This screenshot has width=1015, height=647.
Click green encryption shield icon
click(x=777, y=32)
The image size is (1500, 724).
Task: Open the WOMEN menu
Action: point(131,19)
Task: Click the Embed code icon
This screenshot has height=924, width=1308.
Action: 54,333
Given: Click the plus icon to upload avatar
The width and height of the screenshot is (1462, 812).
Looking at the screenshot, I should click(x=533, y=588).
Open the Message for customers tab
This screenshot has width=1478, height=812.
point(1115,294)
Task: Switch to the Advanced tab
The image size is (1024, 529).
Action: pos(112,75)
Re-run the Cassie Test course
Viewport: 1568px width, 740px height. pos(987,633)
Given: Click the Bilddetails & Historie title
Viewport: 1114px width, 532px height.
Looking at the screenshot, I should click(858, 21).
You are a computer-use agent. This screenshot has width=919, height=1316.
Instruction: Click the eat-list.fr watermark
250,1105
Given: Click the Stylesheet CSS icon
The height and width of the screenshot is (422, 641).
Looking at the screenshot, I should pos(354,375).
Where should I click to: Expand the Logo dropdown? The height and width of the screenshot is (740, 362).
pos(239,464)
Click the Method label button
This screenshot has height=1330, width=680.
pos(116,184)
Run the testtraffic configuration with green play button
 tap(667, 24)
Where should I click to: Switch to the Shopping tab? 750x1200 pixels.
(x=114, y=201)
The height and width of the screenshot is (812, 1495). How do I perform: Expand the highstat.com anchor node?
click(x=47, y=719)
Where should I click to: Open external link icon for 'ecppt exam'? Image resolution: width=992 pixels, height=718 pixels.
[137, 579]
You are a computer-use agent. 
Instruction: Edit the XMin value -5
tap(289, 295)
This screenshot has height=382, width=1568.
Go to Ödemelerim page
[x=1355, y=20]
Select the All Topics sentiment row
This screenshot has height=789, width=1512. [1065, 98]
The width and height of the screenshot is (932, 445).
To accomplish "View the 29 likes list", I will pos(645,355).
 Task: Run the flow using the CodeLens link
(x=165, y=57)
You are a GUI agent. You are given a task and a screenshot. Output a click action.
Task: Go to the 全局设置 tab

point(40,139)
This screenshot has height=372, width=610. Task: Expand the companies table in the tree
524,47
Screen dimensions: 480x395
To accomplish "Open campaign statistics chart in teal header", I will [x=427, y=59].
—————
What this task involves:
Find each line in the entries above that contains the word "will", and copy those lines.

Worked answer:
To accomplish "View the 29 likes list", I will pos(645,355).
To accomplish "Open campaign statistics chart in teal header", I will [x=427, y=59].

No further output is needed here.